■ Given passage
Implementing an omnichannel experience has now been the #1 investment aspiration for contact centre decision makers for 8 consecutive years according to Contact Babel’s 2023 CX Decision-Makers Guide, as a failure to offer this will represent obsolescence for many service providers. Motives are to ensure that customers’ experiences meet expectations, and that the organisation retains a single view of the customer. Both are becoming a near defacto standard of modern customer experiences for medium and larger businesses, so we do not expect this drive to stop, despite economic conditions.
However, with that economic situation changing, we might also expect a reinvigorated focus on automation due to acute cost pressures as well as the acute difficulty in finding new agents.
The attraction of automation to a company is that in offering capability to make inroads into many areas of expenditure, it achieves multiple goals. Facets of the contact centre that are open to automation run right across the customer journey and beyond, from routing calls, to handling them, storing information, triggering tickets or actions, analysing data, and providing a follow-up with the same customer sometime later. The sources of expenditure that can be reduced include lowering call centre staffing and recruitment costs, reducing wrap-times and time spent on other process administration, as well as reducing the costs of errors. Automation provides a real time source of data capture and analytics that inform and importantly highlight what is happening in the Contact centre and how it’s affecting customer experience.

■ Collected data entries
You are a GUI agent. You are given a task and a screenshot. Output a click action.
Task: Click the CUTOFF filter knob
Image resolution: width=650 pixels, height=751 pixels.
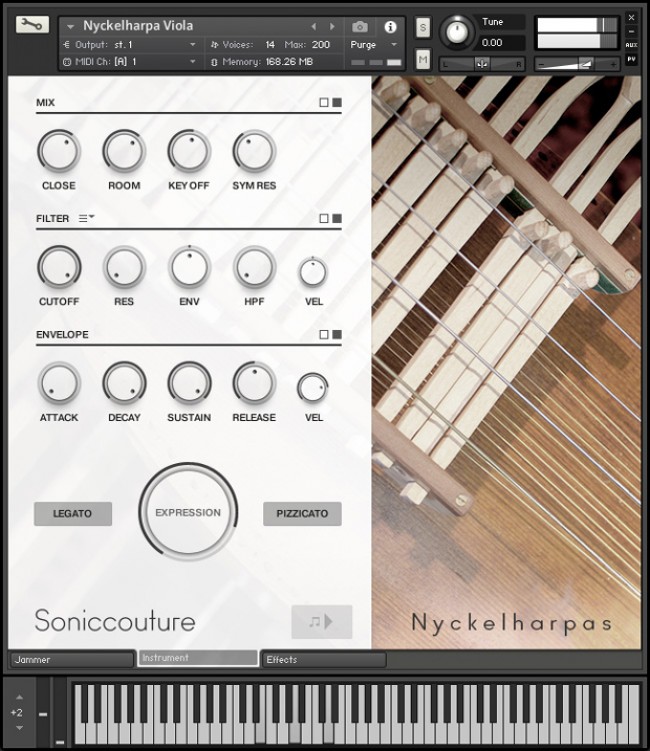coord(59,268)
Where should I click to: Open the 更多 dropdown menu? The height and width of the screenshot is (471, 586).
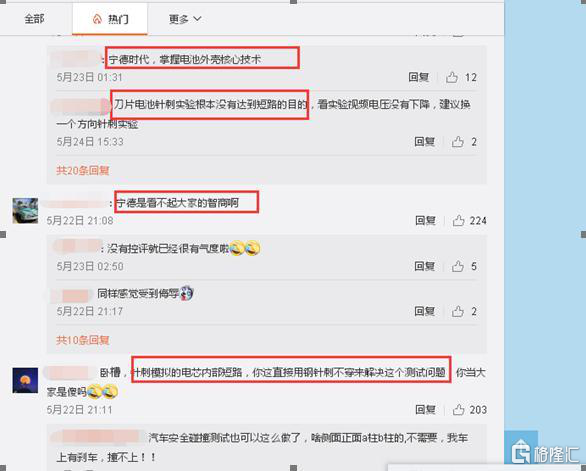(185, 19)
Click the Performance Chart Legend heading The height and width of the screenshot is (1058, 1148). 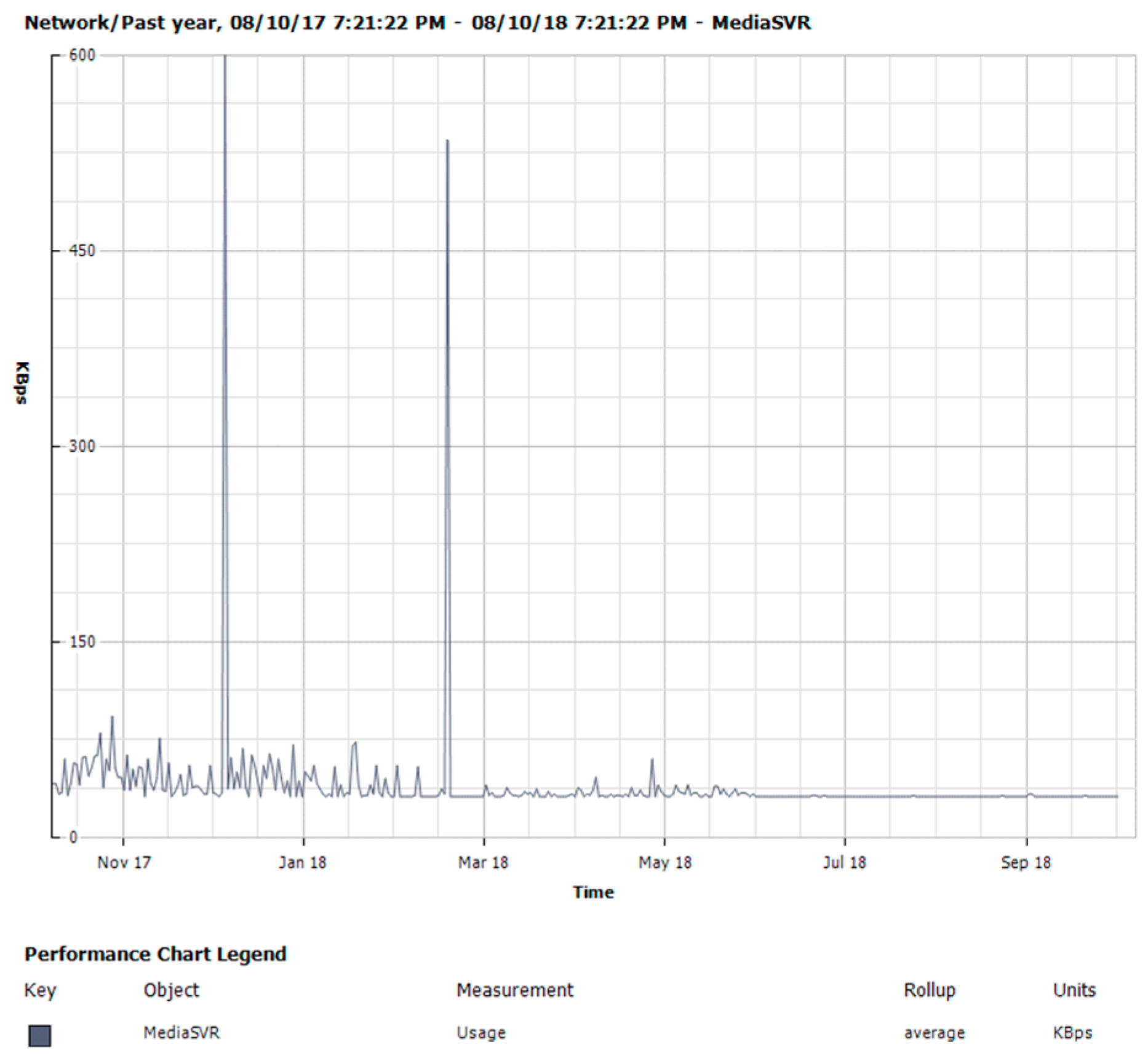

■ Task item A
According to the passage on omnichannel service and automation, which "facets of the contact centre" are "open to automation"? List each one.
■ Task item B
Carry the passage on omnichannel service and automation forward from its final sentence.
The rows above are separate material and are unrelated to the passage.

■ Task answer A
- Routing calls
- Handling calls
- Storing information
- Triggering tickets or actions
- Analyzing data
- Providing a follow-up with the same customer sometime later

■ Task answer B
Also, unlike a few years ago, the precedent has been set by a body of early adopters of automation, to give others confidence that it works and generates value. For instance, the number of contact centres using virtual assistants increased by over 10% YOY in 2022, after doubling the previous year (Contact Centre Helper). Self-service has recently been voted as the technology delivering the best value for money in Contact Centre Helper’s latest UK industry survey (Contact Centre Helper).
While automation has not, to date, been the #1 requirement, we also see that contact centre decision makers will adapt their focus and investments in the face of evolving challenges. For instance, in the last 2021 Contact Center Helper annual industry survey, agent gamification, heralded as the solution for wavering employee engagement and to incentivise high-performing agents not so long ago, had declined in use to 24%. This is less than half the number using it in 2016.
In the US, the contact centre market is slightly advanced on the UK in terms of technology adoption. A recent study by one vendor found that 80% of contact centres were current evaluating automation solutions for 2023, in the face of cost pressures and recruitment challenges.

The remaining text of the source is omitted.